Haunted Mouse is a 1965 Tom and Jerry short directed and produced by Chuck Jones. The title is a play on words of "haunted house".

Plot
Jerry's second cousin Merlin, who looks identical to Jerry but wears a black top hat, bow tie, cloak, yellow gloves and carries a walking stick, visits Jerry in his house. The stick is actually a wand and he lifts a fence panel with a spell as he enters.

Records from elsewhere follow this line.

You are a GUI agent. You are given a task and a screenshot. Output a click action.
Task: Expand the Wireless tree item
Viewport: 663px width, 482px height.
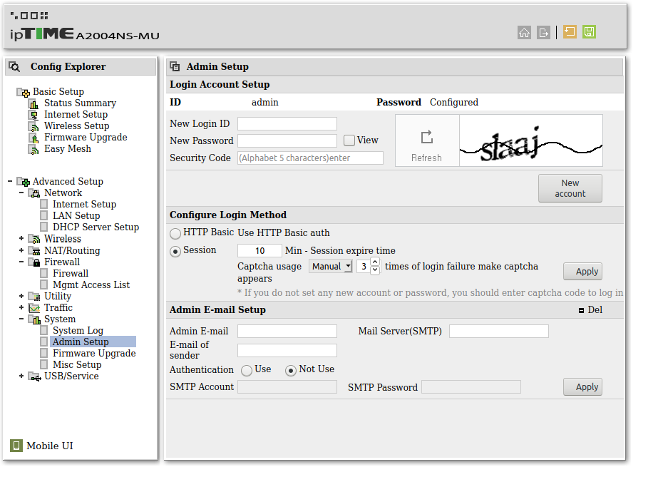(21, 238)
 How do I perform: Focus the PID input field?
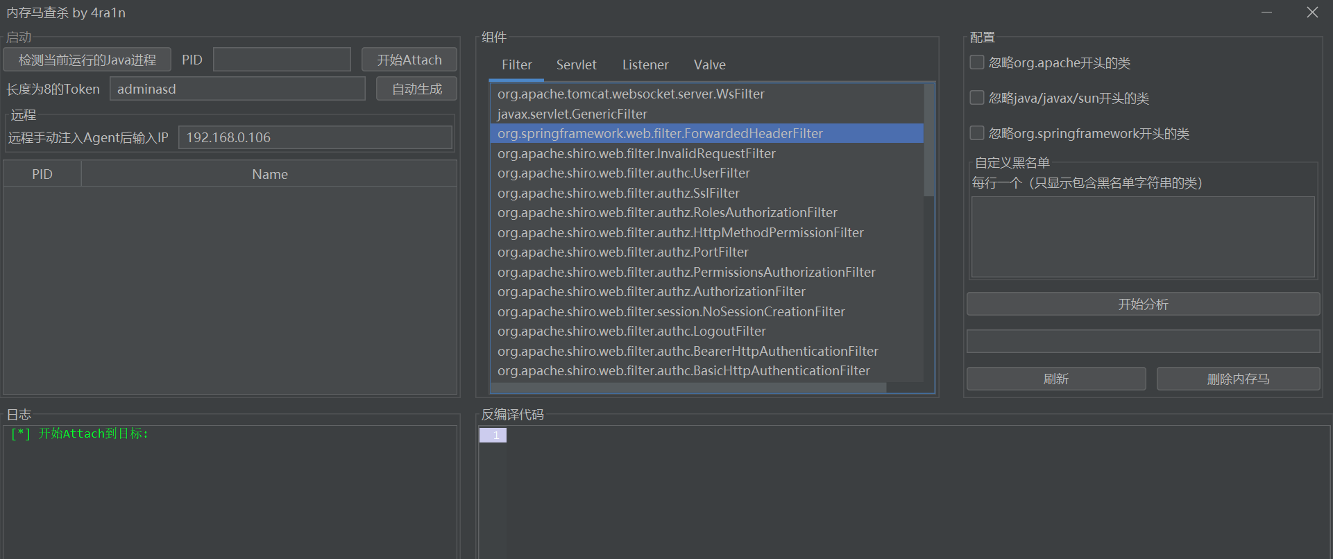(282, 60)
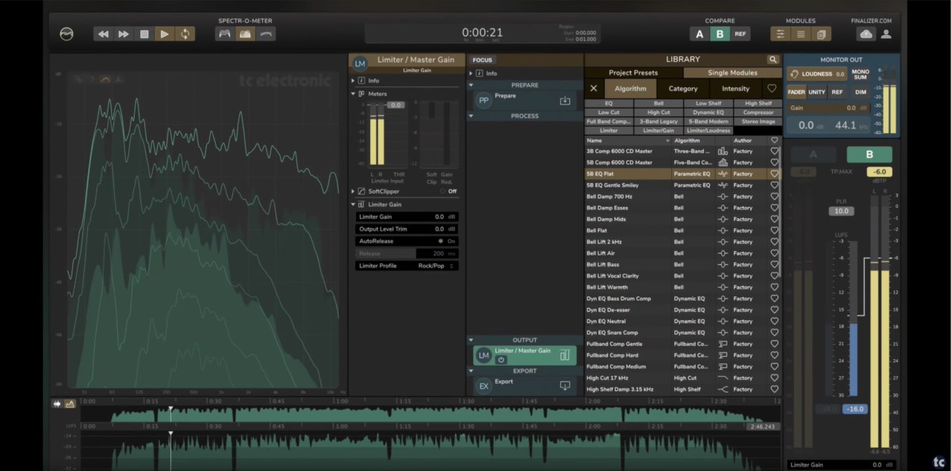Stop playback with the stop button
This screenshot has width=951, height=471.
point(144,34)
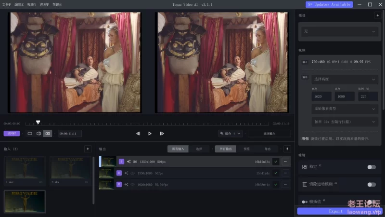
Task: Step back one frame
Action: tap(138, 134)
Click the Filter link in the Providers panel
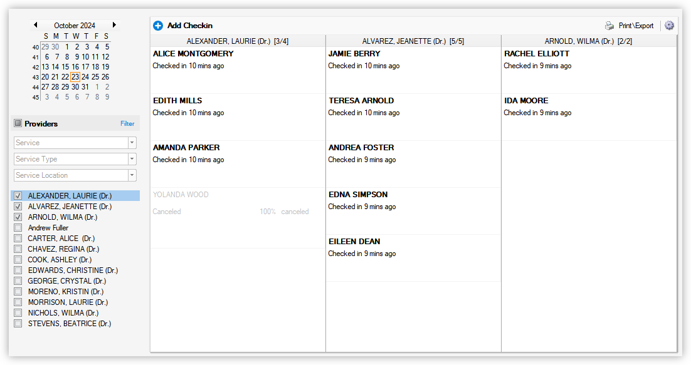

Tom is perched outside Jerry's home, waiting for the mouse to come out, when Merlin lifts him with a spell in order to get into the house. He rings the doorbell and Jerry welcomes him with a hug. Merlin then snaps his fingers and lifts the spell on Tom, who twists his face in puzzlement. Merlin's hat falls off his head and a rabbit comes out. He instructs it to retreat into the hat and it hops along the floor and hangs itself up. His acrobatic gloves and regal robe also hang themselves up on command.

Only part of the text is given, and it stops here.